No matter where I was posted, whether abroad or back in Ottawa, I usually managed to spend a brief summer vacation in France. There I dispensed with women altogether, caught up on my reading, and tried to write a book. I meant it to be a summary of recent times, with my experiences and judgment used tactfully, never intrusively, as a binding thread. I would have called it “My Century,” but the title had already been employed by a celebrated Polish poet. Every year at high summer, I was driven to unpack my Hermes, set it on the marble table in the shadiest part of the terrace, roll in a sheet of Extra Strong, and type “Chapter 1.” I could see a tamed and orderly design of streams and rivulets (early youth, intellectual awakening) feeding a tranquil river that debouched into a limpid sea. Unfortunately, it wanted only a few minutes for the sea to churn up and disgorge a ton of dead fish. Most people considered great were in reality only average; middling masters I held in contempt; as for amateurs in any field, I saw no reason why they should not be airlifted to Mongolia and left to forage. Obviously, this was of no interest to anyone except cranks; yet I felt no spite, no disappointment, no envy of younger men. I had done nearly everything I wanted, and had been as successful as my aunt had hoped.
After half a hour I would push the typewriter aside, open a thick notebook, uncap the gold Parker I was given years ago for having passed, unexpectedly well, an examination in political science, and write, “Chapter 1.” Then I would cap the pen and stare at the Mediterranean, wondering if the wisp of darkness on the horizon could be a mirage projection of Corsica.
Apart from this activity I ate breakfast and lunch at home, went down for a swim early, when no one was around, played some tennis at a court up near the railway station, and dined with elderly neighbors. At the end of a few weeks I bolted the window shutters, disconnected and locked up the telephone (so that burglars would not be tempted to make long-distance calls), and returned to the wrack and low tide of my profession.

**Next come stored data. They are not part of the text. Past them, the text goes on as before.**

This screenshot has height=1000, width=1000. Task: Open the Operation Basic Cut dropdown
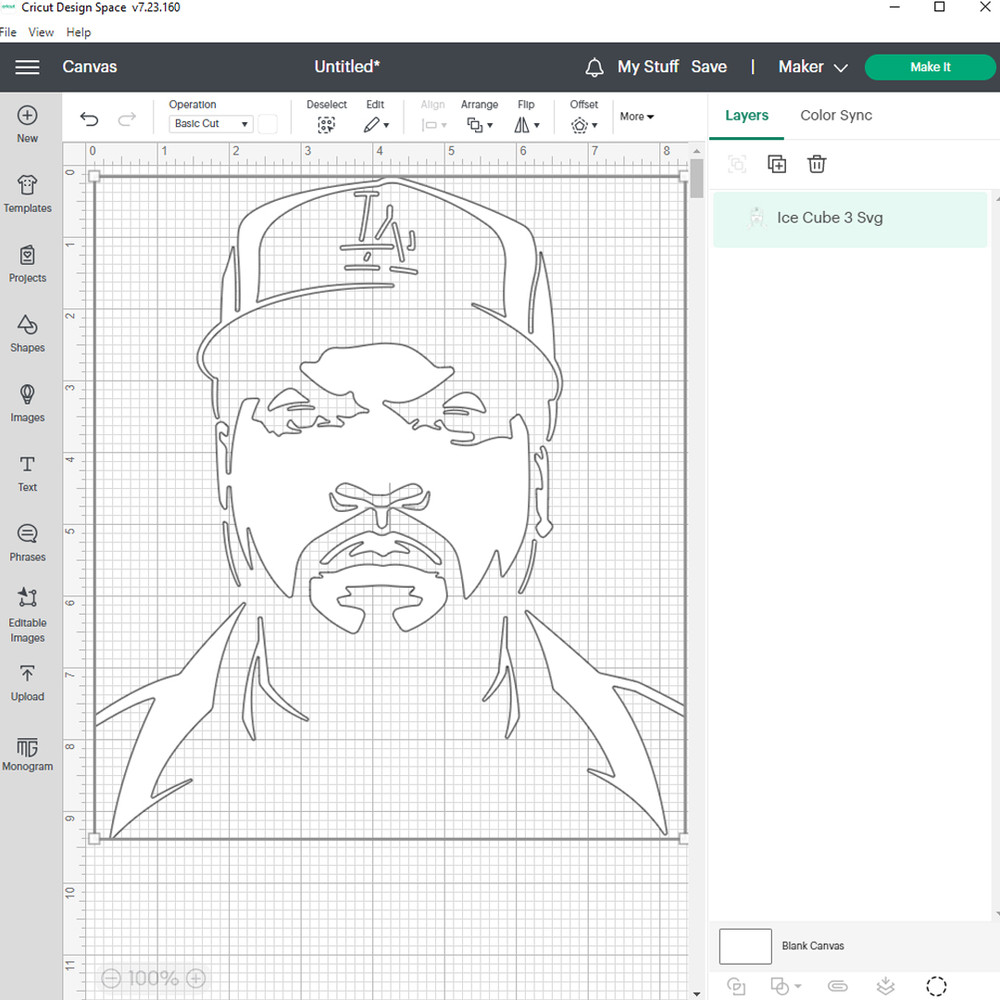click(x=211, y=124)
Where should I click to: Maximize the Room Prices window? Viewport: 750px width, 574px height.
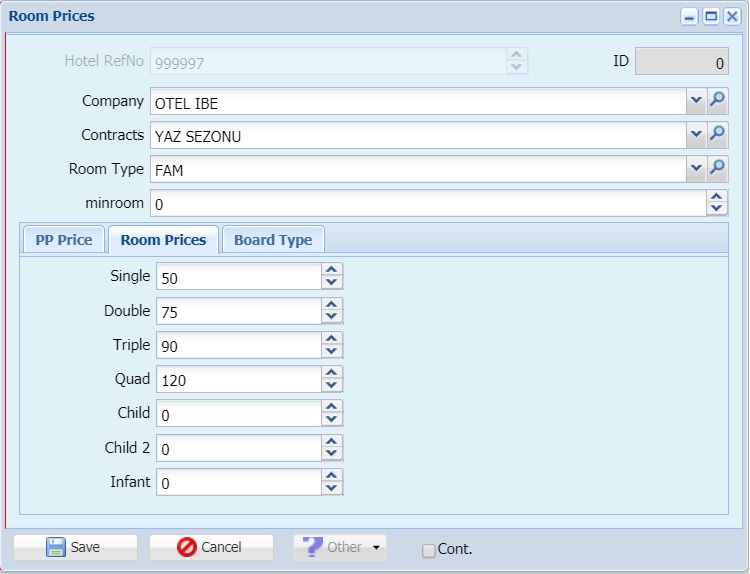click(711, 17)
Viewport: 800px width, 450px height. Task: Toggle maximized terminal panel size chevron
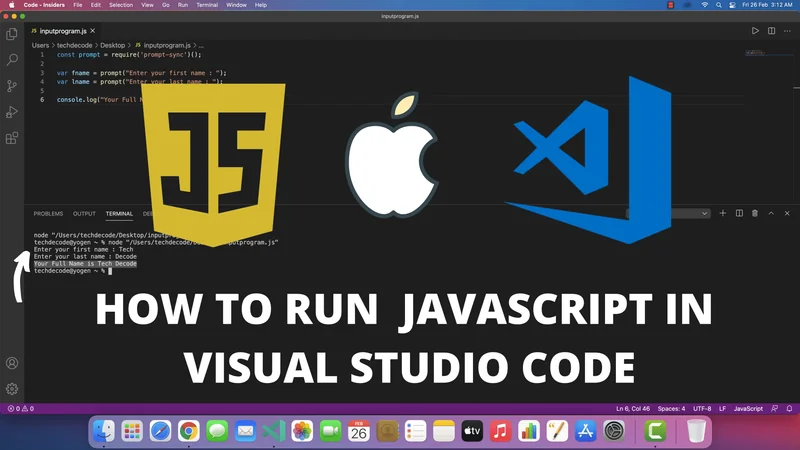771,213

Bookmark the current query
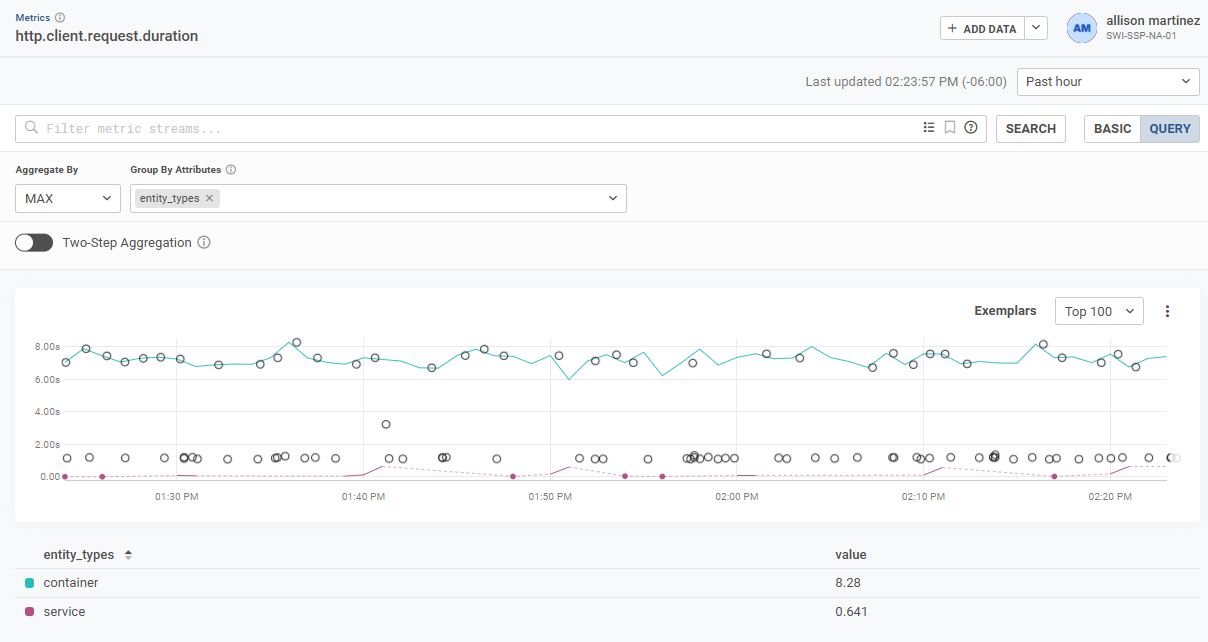[x=949, y=128]

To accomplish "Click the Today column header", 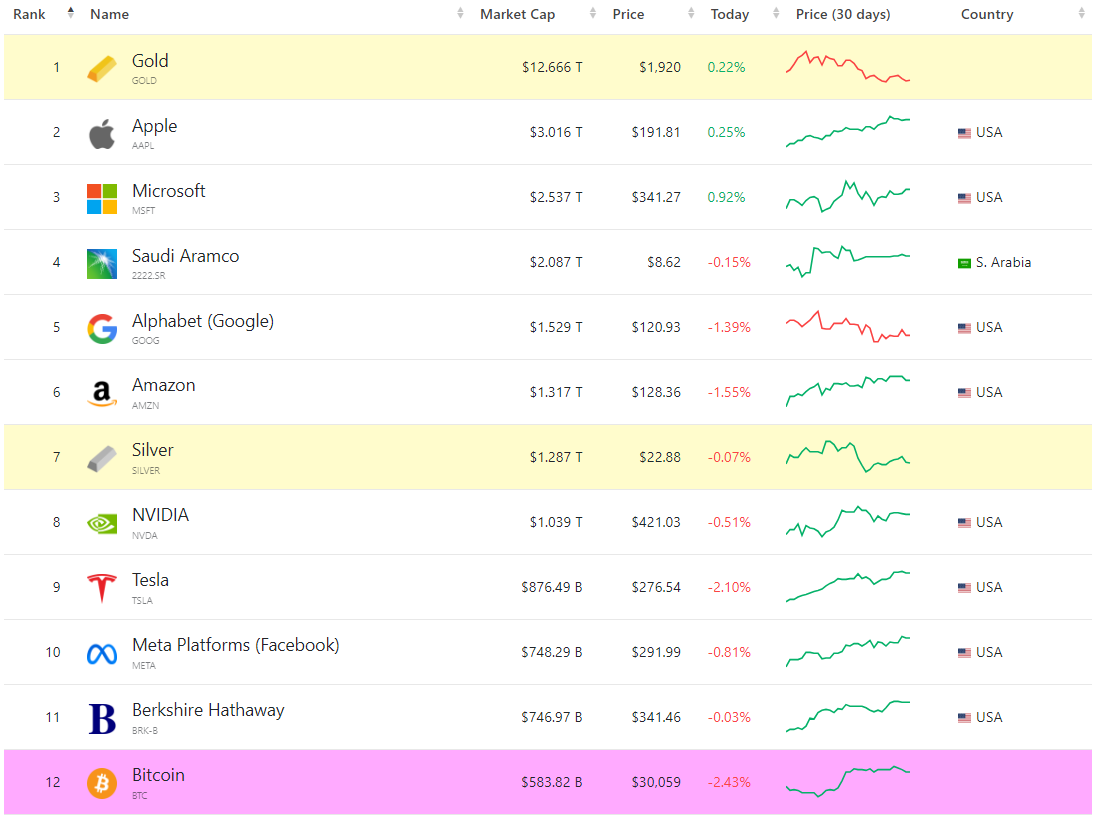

GALLANT, Mavis. Let it Pass. In: Montreal Stories. Toronto: McClelland & Stewart, 2004. (adapted)

Based on the text, mark the statements below as right (C) or wrong (E).

  1. The character in the story wanted to write a book but gave up, since the title he intended to use was already taken.

  2. In the fragment “I would have called it ‘My Century’” (lines 7 and 8), the pronoun it refers to the book the character is trying to write.

  3. The word “contempt” (line 18) can be correctly replaced with disdain.

  4. The fragment “and returned to the wrack and low tide of my profession” (lines 38 and 39) states that the character is elated with his career.